Exercise directions: Your task is to copy the records that follow exactly, minus any images.

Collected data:
Content starts

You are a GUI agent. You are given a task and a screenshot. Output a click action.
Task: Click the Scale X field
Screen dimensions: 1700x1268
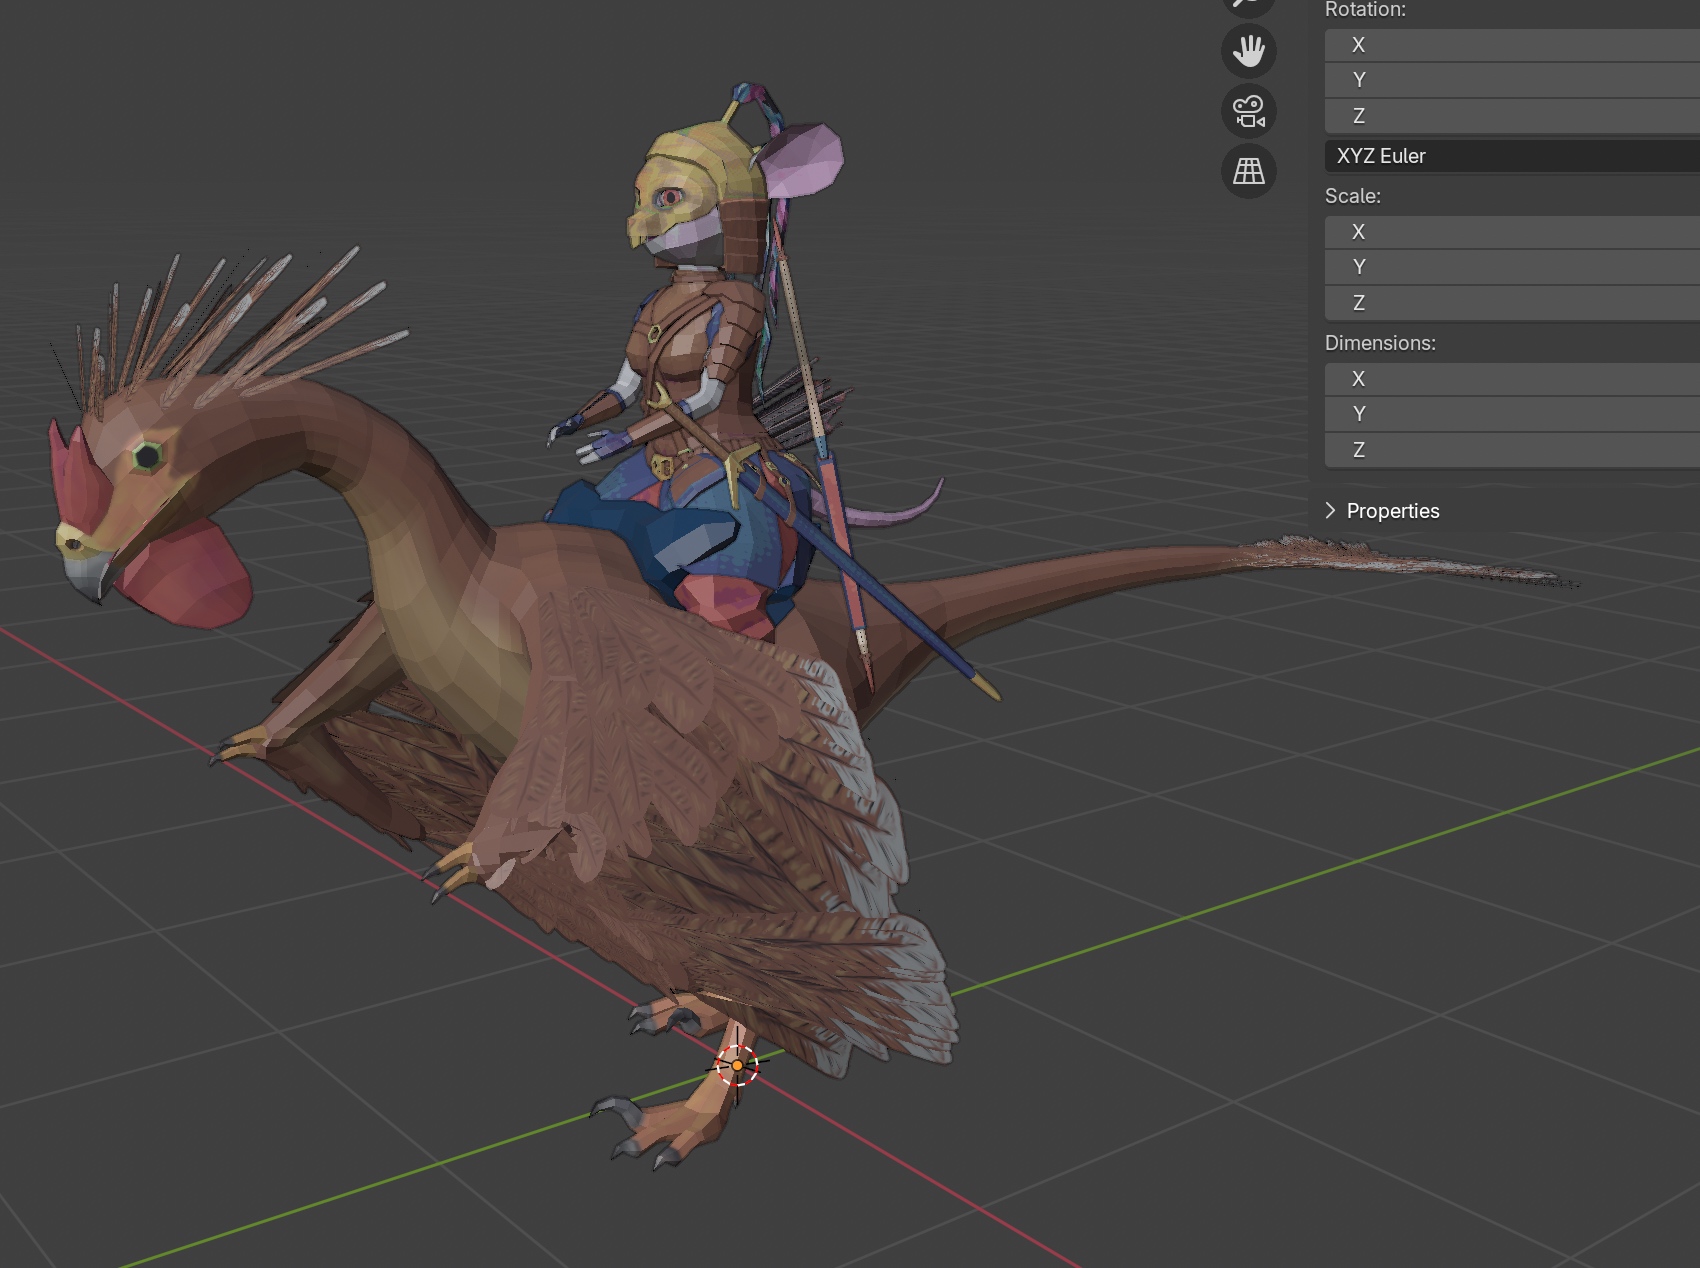coord(1512,232)
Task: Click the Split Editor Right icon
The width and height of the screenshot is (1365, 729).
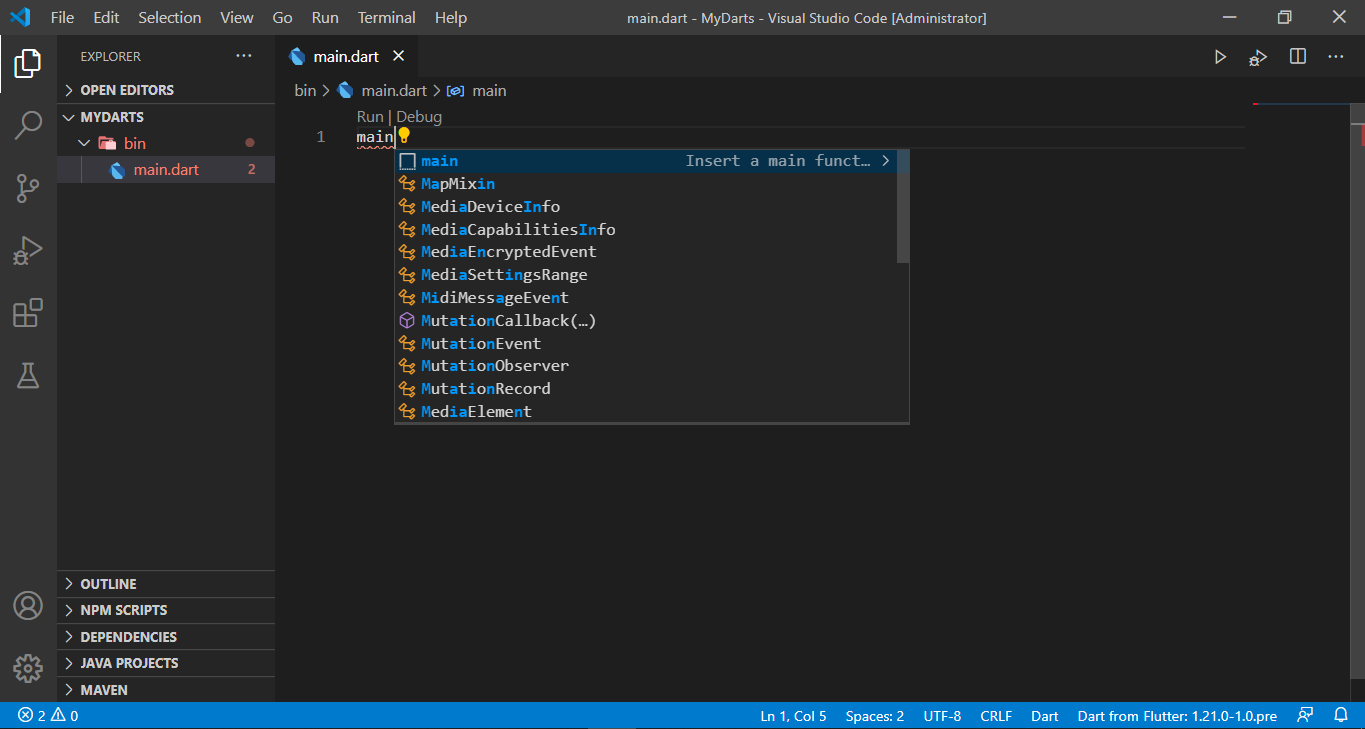Action: tap(1298, 57)
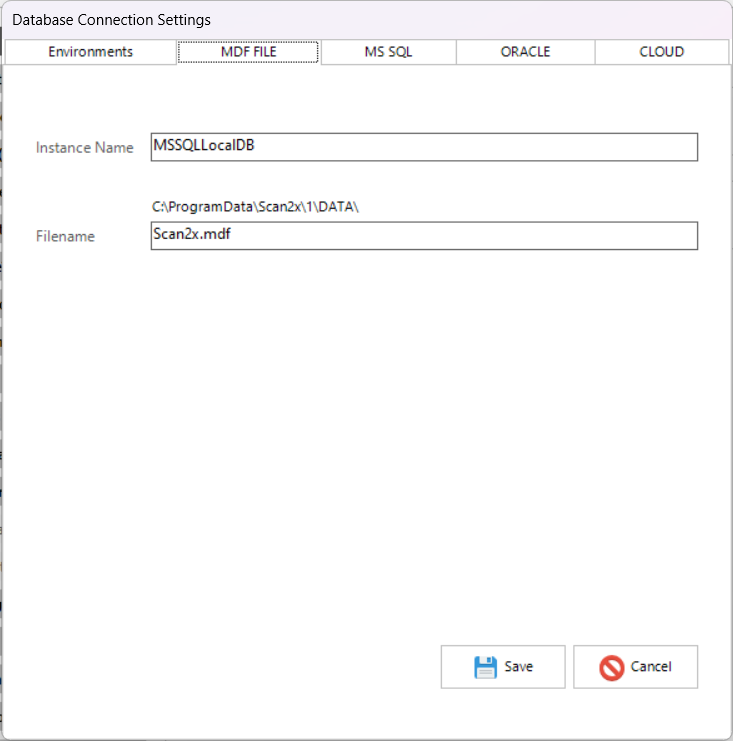This screenshot has height=741, width=733.
Task: Show the CLOUD connection tab
Action: tap(661, 52)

Content ends

Solution to this problem:
You are a GUI agent. You are given a task and a screenshot. Output a click action.
Task: Click the Scale X field
Screen dimensions: 1700x1268
coord(1512,232)
Task: Click the Split Editor Right icon
The width and height of the screenshot is (1365, 729).
Action: tap(1298, 57)
This screenshot has height=741, width=733.
Task: Show the CLOUD connection tab
Action: tap(661, 52)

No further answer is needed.